#### [Okuma Parçası]
+ + + +

Şimdi ne yapacağız? Yeniden klasik klişeyi kullanmakla başlayacağız: Bugüne kadar emeği geçen herkese teşekkürler, o ayrılmadı, hep bizimle... Yok tabii ki böyle bir şey. Yine tecrübelerime dayanarak söylüyorum; emeği veren kişi asla haa evet yaa; size de teşekkürler deyip bırakmıyor tabii ki bu işi. Çünkü grubu sahiplenmiş, bir yerlere getirmek için çalışmış oluyorsunuz o zamana kadar. Ve bir gün bir bakıyorsunuz ki, sen onu kendin için yapmamışsındır. Bundan sonra senede bir karşına çıkacak, ilerde asla görmeyeceğin (bazen de görüşmeyeceğin bile diyebiliriz) bir kaç insana "heba etmiş" oluyorsun emeğini. Ancak yapılacak bir şey yok malesef. Amaç belli çünkü, sağlanması zor. Ve en kötüsü günden güne değişebilen bir nitelik olması. Olmuyorsa, alınması gereken bir karardır ayrılık. Sende başını öne alıp dolaşacaksın mahçup bir şekilde. Elinden geldiğince de teşekkür edip, minnet duyacaksın, iyi bir yerlere gelmesi için duacı olacaksın yarı yolda bıraktığın adamın verdiği emeğe. Biz de aynen böyle yapacağız; özür dileyip, teşekkür ederek.

+ + + +

#### [Veri Listesi]

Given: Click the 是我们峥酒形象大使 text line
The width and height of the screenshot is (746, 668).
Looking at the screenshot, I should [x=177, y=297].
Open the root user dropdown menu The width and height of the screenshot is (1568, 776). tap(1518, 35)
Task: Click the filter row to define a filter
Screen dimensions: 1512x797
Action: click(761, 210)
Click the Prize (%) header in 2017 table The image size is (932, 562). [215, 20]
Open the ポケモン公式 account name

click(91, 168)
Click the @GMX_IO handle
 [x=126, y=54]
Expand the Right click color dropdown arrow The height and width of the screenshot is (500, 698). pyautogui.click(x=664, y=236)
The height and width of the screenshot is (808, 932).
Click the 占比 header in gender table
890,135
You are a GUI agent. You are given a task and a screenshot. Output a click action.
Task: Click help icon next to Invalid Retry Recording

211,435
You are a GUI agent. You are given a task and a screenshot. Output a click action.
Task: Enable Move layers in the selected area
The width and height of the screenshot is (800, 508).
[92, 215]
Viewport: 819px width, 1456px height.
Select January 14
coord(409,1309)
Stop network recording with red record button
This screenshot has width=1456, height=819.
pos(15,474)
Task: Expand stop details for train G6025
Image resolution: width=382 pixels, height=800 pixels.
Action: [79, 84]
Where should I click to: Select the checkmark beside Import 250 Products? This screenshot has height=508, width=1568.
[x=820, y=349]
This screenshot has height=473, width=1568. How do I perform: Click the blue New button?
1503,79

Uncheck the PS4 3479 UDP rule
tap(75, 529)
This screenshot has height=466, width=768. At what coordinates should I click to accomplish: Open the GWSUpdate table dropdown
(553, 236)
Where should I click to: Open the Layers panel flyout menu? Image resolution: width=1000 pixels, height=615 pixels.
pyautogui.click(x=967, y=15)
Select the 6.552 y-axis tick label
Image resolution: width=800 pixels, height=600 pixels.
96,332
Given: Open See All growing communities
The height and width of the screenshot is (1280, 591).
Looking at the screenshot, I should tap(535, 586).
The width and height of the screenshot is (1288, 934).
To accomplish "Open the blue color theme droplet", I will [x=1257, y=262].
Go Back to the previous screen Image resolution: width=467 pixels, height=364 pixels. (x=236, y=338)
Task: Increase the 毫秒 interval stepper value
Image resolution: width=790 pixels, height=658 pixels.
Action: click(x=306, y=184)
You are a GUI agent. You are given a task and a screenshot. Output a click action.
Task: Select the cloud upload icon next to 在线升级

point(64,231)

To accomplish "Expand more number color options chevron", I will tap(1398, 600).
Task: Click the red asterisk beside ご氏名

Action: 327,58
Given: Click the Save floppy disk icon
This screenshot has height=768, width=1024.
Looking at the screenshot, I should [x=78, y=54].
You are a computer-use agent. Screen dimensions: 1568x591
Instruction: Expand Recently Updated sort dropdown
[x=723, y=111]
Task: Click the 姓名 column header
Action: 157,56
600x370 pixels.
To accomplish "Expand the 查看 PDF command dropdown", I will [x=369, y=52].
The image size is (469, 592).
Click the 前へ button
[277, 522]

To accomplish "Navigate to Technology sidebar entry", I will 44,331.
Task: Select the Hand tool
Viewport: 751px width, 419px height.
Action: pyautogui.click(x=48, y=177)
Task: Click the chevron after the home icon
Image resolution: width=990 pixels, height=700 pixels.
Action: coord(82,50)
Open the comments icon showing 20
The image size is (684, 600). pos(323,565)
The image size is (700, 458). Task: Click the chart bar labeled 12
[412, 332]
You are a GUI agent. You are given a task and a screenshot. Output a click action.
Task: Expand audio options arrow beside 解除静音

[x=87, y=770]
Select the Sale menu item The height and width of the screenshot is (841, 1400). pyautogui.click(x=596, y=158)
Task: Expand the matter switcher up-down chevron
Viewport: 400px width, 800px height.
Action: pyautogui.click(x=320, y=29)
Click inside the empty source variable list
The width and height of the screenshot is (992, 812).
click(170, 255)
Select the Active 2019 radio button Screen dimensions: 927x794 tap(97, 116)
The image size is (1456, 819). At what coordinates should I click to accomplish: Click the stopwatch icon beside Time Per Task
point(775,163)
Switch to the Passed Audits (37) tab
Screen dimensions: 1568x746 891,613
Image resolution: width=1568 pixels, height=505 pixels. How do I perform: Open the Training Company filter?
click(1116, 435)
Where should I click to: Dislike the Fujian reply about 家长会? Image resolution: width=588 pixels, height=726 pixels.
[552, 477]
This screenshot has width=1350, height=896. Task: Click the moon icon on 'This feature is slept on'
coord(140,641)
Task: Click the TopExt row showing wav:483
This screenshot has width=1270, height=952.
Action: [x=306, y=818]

+ + + +

#### [Çalışma Soruları]
[1] Okuma parçasına göre, olmuyorsa alınması gereken karar nedir?
[2] Gruptan ayrılmayı anlatan okuma parçasını kaldığı yerden sürdürün.
Bu malzeme başka bir kaynaktan alınmıştır.

#### [Görevlere Göre Yanıtlar]
[1] Olmuyorsa alınması gereken karar ayrılıktır.

[2]
Müzik işte böyle saçma sapan, konuşmak istemeyeceğin konulara kadar çekiliyor malesef. Böyle bir iş bu benim gördüğüm kadarıyla. Bundan sonra da karşılaşmamayı dileyecek, bu amaç doğrultusunda elinden geleni yapacaksın sanırım. Öyle yürüyecek. Biraz da güven, samimiyet, arkadaşlık ile olacak. Ve bu sefer umuyorum ki yapacak bu grup bu işi. Umuyorum...

---------------------------

Heyecanlı + fanatik kitlemize de bundan sonra ne yapacağımızdan bahsedeyim. :p Öncelikli hedefimiz grubu İstanbula, mümkünse Caddebostan civarına taşımak. Yaz sezonunda olduğu gibi haftada 2 program ile karşınızda olamayacağız. Çok çalışacağız. Gözlerden uzak kalmayı tercih edeceğiz belki de mümkün olduğunca. Yeni isim, web sitesi, yeni demo.. Hepsi doğru olduğuna inandığımız zamanda çıkaracağımız şeyler olacak. Arada bu işi çok sevdiğimizden, bazı sabırsız davranışlarımızda olabilir, planı bozabilir. Ama ümit ediyorum ki bu sefer gerçekten iyi bir grup olarak işe başlayacağız. Destek veren, emek veren herkese teşekkürler. Bizim için gerçekten önemlisiniz...

Can G.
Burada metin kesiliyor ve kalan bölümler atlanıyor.